AL Amyloidosis and Multiple Myeloma: Plasma Cell Dyscrasias and Renal Disease

Andrew Bland, MD, FACP, FAAP UICOMP · UDPA · Butler COM 2026-02-12 12 min read

AL Amyloidosis and Multiple Myeloma: Plasma Cell Dyscrasias and Renal Disease

Learning Objectives

By the end of this module, you will be able to:

  1. Distinguish AL amyloidosis from multiple myeloma despite shared pathogenic mechanisms
  2. Recognize diagnostic delays and their catastrophic consequences
  3. Identify renal manifestations and common misdiagnoses
  4. Apply staging systems appropriate to each disease
  5. Understand why treatment intensity differs despite similar drug classes

Introduction: Two Diseases, Shared Origins

Shared Pathophysiology: - Both arise from clonal proliferation of bone marrow plasma cells - Both produce monoclonal immunoglobulin light chains - Both harbor some overlapping cytogenetic abnormalities - Both are plasma cell malignancies

Divergent Phenotypes: - AL amyloidosis: Light chains misfold into beta-pleated sheet fibrils, causing progressive organ infiltration - Multiple myeloma: Light chains cause direct toxicity through cast nephropathy and other mechanisms - Different organ involvement patterns - Dramatically different treatment approaches required

Epidemiologic Overlap: - 10-15% of myeloma patients develop AL amyloidosis - 10-18% of AL amyloidosis patients meet criteria for concurrent symptomatic myeloma


The Critical Problem: Diagnostic Delay

Why AL Amyloidosis is Missed

Systemic Barriers: - Low disease awareness (most physicians see <1 case in career) - Nonspecific early symptoms (fatigue, weight loss, edema) - Multiple specialist visits before correct diagnosis (average 3-4 physicians) - Symptoms misattributed to common conditions

Consequences of Delay: - Each month of diagnostic delay allows continued amyloid deposition - Progressive organ damage becomes irreversible - Cardiac involvement develops during diagnostic workup - Treatment becomes less effective

Impact on Survival: - Diagnosed <6 months from symptom onset: 48+ month median OS - Diagnosed 6-12 months: 24-36 month median OS - Diagnosed >12 months: 12-18 month median OS

Clinical Pearl: Diagnostic delay directly correlates with stage at diagnosis.

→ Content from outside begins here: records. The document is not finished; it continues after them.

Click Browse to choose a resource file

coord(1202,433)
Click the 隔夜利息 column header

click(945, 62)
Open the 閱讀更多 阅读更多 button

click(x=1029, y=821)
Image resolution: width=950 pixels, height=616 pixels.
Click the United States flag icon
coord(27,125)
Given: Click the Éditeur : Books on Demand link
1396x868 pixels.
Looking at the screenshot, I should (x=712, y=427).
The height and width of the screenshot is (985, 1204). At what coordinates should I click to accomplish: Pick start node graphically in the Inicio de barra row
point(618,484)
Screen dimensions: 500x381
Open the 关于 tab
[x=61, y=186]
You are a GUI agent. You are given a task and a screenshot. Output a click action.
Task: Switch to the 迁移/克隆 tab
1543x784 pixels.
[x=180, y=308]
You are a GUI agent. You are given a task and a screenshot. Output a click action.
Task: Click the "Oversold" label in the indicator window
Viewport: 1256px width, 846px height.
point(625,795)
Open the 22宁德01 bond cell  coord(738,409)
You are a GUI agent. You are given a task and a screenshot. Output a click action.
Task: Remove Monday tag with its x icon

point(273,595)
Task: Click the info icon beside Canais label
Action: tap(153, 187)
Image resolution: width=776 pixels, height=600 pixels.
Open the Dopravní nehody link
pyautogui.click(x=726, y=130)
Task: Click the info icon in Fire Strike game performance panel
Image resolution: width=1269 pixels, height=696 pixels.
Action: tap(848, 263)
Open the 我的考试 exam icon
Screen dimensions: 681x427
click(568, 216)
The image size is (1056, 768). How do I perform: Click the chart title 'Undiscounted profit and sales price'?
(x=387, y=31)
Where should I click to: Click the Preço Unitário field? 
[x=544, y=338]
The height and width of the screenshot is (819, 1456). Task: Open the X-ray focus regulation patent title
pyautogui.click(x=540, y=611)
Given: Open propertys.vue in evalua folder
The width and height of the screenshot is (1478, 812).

Patients diagnosed within 6 months have significantly better survival regardless of cardiac stage at presentation.


Diagnostic Trap: Cardiac Amyloidosis Misdiagnosed as Heart Failure

Clinical Overlap Creating Confusion

Both cardiac amyloidosis and HFpEF present with: - Dyspnea - Fatigue - Peripheral edema - Elevated NT-proBNP/BNP - Left ventricular hypertrophy - Diastolic dysfunction

Key Distinguishing Features Often Missed

Feature HFpEF/Hypertensive HD Cardiac Amyloidosis
LV wall thickness 12-14 mm >14 mm, often >16 mm
ECG voltage Normal or increased Low voltage (paradox)
Strain imaging Global reduction Apical sparing (“cherry on top”)
Response to standard HF meds Improves Often worsens/no response
Hypotension with ACEi/ARB Uncommon Common (autonomic involvement)
Associated features Hypertension history Periorbital purpura, macroglossia, carpal tunnel

The Paradox: Marked LV hypertrophy with LOW voltage ECG is nearly pathognomonic for cardiac infiltrative disease, particularly amyloidosis.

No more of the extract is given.